Qualité des données et pipelines Silver

Nettoyage, métadonnées Silver, scans et orchestrations bronze vers silver.

fabrictools.clean_data(df: pyspark.sql.DataFrame, drop_all_null_rows: bool = True, verbose: bool = False) → pyspark.sql.DataFrame

Normalize names, trim empty strings to null, and infer column types.

Renames columns to unique snake_case (via internal helpers), then runs detect_and_cast_columns() with string normalization enabled, and optionally drops rows that are all-null.

Parameters:

df (DataFrame) – Input dataframe.
drop_all_null_rows (bool) – If True, call dropna(how="all").

Returns:

Cleaned dataframe.

Return type:

DataFrame

Example

>>> cleaned = clean_data(raw_df, drop_all_null_rows=True)

fabrictools.add_silver_metadata(df: pyspark.sql.DataFrame, source_lakehouse_name: str, source_relative_path: str, source_layer: str = 'bronze', ingestion_timestamp_col: str = 'ingestion_timestamp', source_layer_col: str = 'ingestion_source_layer', source_path_col: str = 'ingestion_source_path', year_col: str = 'ingestion_year', month_col: str = 'ingestion_month', day_col: str = 'ingestion_day', spark: pyspark.sql.SparkSession | None = None, verbose: bool = False, *, resolved_source_relative_path: str | None = None) → pyspark.sql.DataFrame

Add Silver-layer metadata columns (ingestion time, source path, date parts).

Resolves source_relative_path with fabrictools.io.lakehouse.resolve_lakehouse_read_candidate() unless a resolved path is provided. Date partition columns (year_col / month_col / day_col) are derived from the current ingestion date.

Parameters:

df (DataFrame) – Bronze or intermediate dataframe.
source_lakehouse_name (str) – Source Lakehouse display name.
source_relative_path (str) – Source path passed to path resolution.
source_layer (str) – Literal stored in source_layer_col (default bronze).
ingestion_timestamp_col (str) – Column name for current_timestamp().
source_layer_col (str) – Column name for the layer literal.
source_path_col (str) – Column name for the resolved relative path string.
year_col (str) – Partition year column name.
month_col (str) – Partition month column name.
day_col (str) – Partition day-of-month column name.
spark (SparkSession | None) – Optional SparkSession for path resolution.
resolved_source_relative_path (str | None) – Optional already-resolved source path. When provided, path resolution is skipped.

Returns:

df with metadata and partition columns appended/overwritten.

Return type:

DataFrame

Example

>>> silver_df = add_silver_metadata(
...     bronze_df,
...     source_lakehouse_name="BronzeLakehouse",
...     source_relative_path="dbo.RawOrders",
... )

fabrictools.scan_data_errors(df: pyspark.sql.DataFrame, include_samples: bool = True, display_results: bool = True) → dict[str, Any]

Summarize nulls, blanks, duplicates, and normalized-name collisions.

Optionally builds a Plotly figure (requires optional dependency plotly).

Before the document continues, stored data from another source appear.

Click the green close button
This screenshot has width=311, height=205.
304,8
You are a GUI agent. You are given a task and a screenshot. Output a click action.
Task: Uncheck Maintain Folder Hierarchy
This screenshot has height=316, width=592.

When display_results is True, shows the summary dataframe and chart in notebook environments via display / figure.show().

Parameters:

df (DataFrame) – Dataset to profile.
include_samples (bool) – If True, add sample_rows (up to 10 dicts) to the report.
display_results (bool) – If True, render summary_df and the chart when available.

Returns:

Dict with keys summary_df, figure, issue_totals, collisions, and optionally sample_rows (Spark dataframe, plotly figure, lists, dict).

Return type:

dict

Example

>>> report = scan_data_errors(df, include_samples=True, display_results=False)
>>> assert "summary_df" in report

fabrictools.clean_and_write_data(source_lakehouse_name: str, source_relative_path: str, target_lakehouse_name: str, target_relative_path: str, mode: str = 'overwrite', partition_by: list[str] | None = None, auto_partition: bool = False, auto_partition_threshold_bytes: int = 1073741824, spark: pyspark.sql.SparkSession | None = None, verbose: bool = True, *, merge_condition: str | None = None, upsert_key_columns: Sequence[str] | None = None) → pyspark.sql.DataFrame

Read one Lakehouse path, clean, add Silver metadata, and write the target path.

Parameters:

source_lakehouse_name (str) – Bronze (or source) Lakehouse name.
source_relative_path (str) – Source Tables/... or logical path.
target_lakehouse_name (str) – Silver (or target) Lakehouse name.
target_relative_path (str) – Destination path for the write.
mode (str) – Spark write mode (overwrite, append) or Delta upsert / merge (see fabrictools.write_lakehouse()). Default overwrite.
partition_by (list[str] | None) – Optional partition columns for fabrictools.write_lakehouse().
auto_partition – If True, automatically partition the data by detected date columns if they exist. Default False.
auto_partition_threshold_bytes – Threshold in bytes to trigger auto-partitioning.
merge_condition (str | None) – Delta merge predicate when using upsert / merge.
upsert_key_columns (collections.abc.Sequence[str] | None) – Ordered merge-key candidates for upsert (see fabrictools.write_lakehouse()); only resolved names are used.
spark (SparkSession | None) – Optional SparkSession.

Returns:

The Silver dataframe that was written.

Return type:

DataFrame

Example

>>> silver_df = clean_and_write_data(
...     "BronzeLakehouse",
...     "dbo.Orders",
...     "SilverLakehouse",
...     "Tables/dbo/Cleaned_Orders",
...     mode="overwrite",
...     partition_by=["ingestion_year", "ingestion_month"],
... )

fabrictools.clean_and_write_all_tables(source_lakehouse_name: str, target_lakehouse_name: str, mode: str = 'overwrite', partition_by: list[str] | None = None, auto_partition: bool = False, auto_partition_threshold_bytes: int = 1073741824, tables_config: list[dict[str, Any]] | None = None, include_schemas: list[str] | None = None, exclude_tables: list[str] | None = None, continue_on_error: bool = False, spark: pyspark.sql.SparkSession | None = None, verbose: bool = True, *, max_workers: int | None = None, auto_partition_when_partition_by_provided: bool = True, persist_intermediate: bool = False, persist_source: bool = False, merge_condition: str | None = None, upsert_key_columns: list[str] | None = None) → dict[str, Any]

Bulk clean/write (or merge) using discovery or an explicit tables_config.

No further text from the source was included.